Eutana-sia? Esiste un diritto alla morte per poter vivere?
Esiste un diritto alla morte per poter vivere?
La morte è parte della vita, e la vita è un percorso, una via, un cammino, di cui la morte è l’epilogo, il termine. L’avvio della vita non è nelle mani del suo titolare, perché ne è escluso in quanto investito a prescindere dalla sua volontà. La morte, invece, di fatto, è rimessa alla condotta del vivente. La cura della propria vita dipende, dunque, dalla vitalità dell’uomo, dalla sua capacità di esigere di vivere e di evitare di incorrere nella morte. Abbandonarsi ad azioni contro la propria vita significa, di fatto, decidere di morire. Se si opta per la vita, si decide per un cammino che non è sempre piano né ordinario e, piuttosto, soventemente esposto a difficoltà di ogni genere, a volte di portata limitata e di semplice gestione, altre di difficile sopportazione e di agognato superamento.

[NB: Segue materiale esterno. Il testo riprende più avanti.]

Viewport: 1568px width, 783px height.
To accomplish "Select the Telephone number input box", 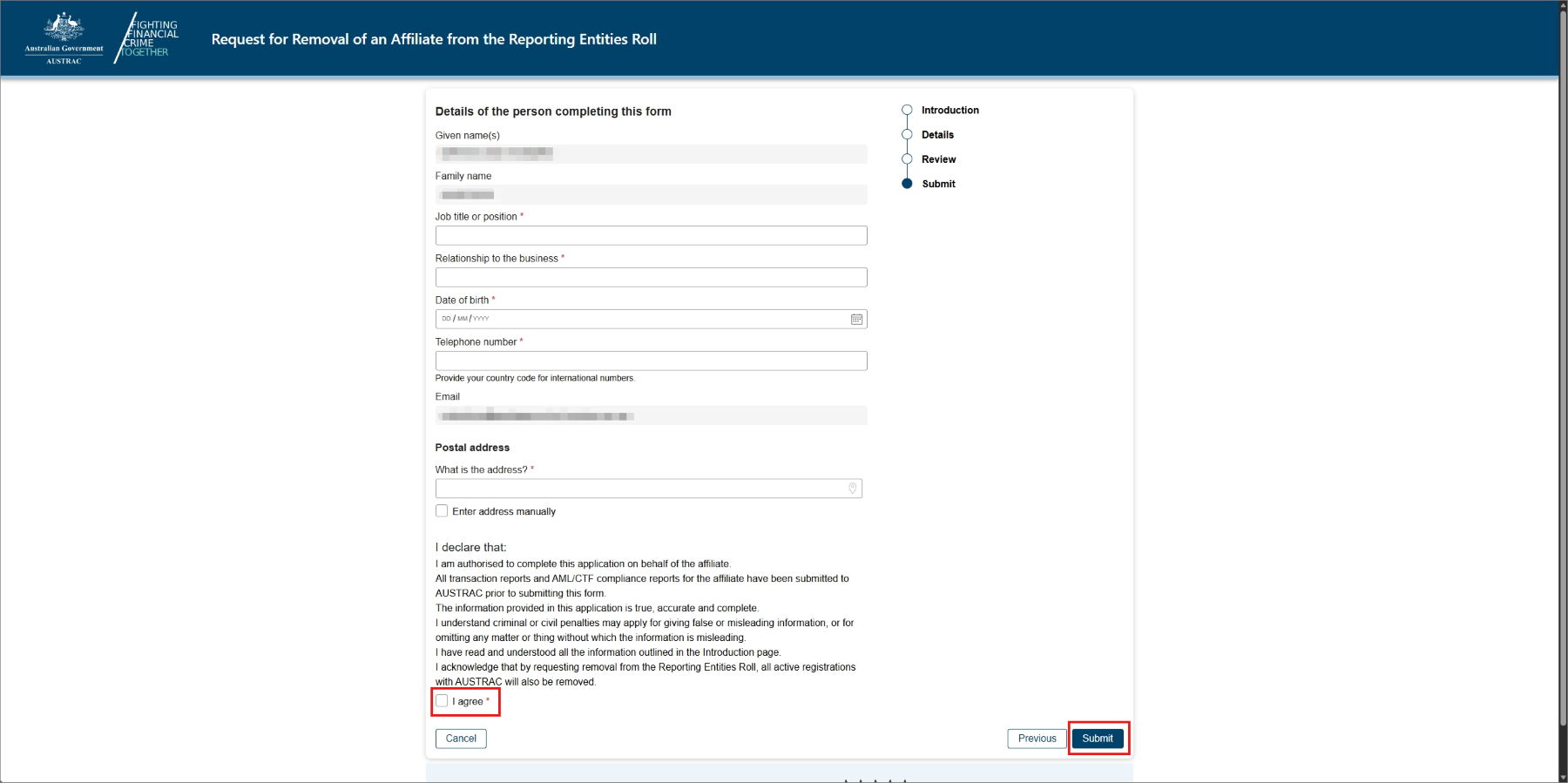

E se la sofferenza è quella fisica, anche per quest’ambito le strade sono sostanzialmente due: quella della sostenibilità, e quella della impraticabilità. Ma la soglia della sofferenza fisica sostenibile non può, di certo, considerarsi oggettivamente identificabile, perché ciascuno rivendica il proprio limite di sopportazione. Quel che è altrettanto ineludibile è che, però, se si diffonde l’idea di lottare contro qualsiasi avversità fisica, isolando la opzione della morte soltanto a circostanze di vacue e controriproducenti persistenze, allora il percorso della vita sarà inevitabilmente più lungo. C’è, allora, chi considera dignitosa la decisione soggettiva di porre termine alla propria vita in quanto stimata come non più sostenibile e chi, invece, lega la dignità alla persistenza nella vita.
E la disputa è tutta qui: cosa significa dignità?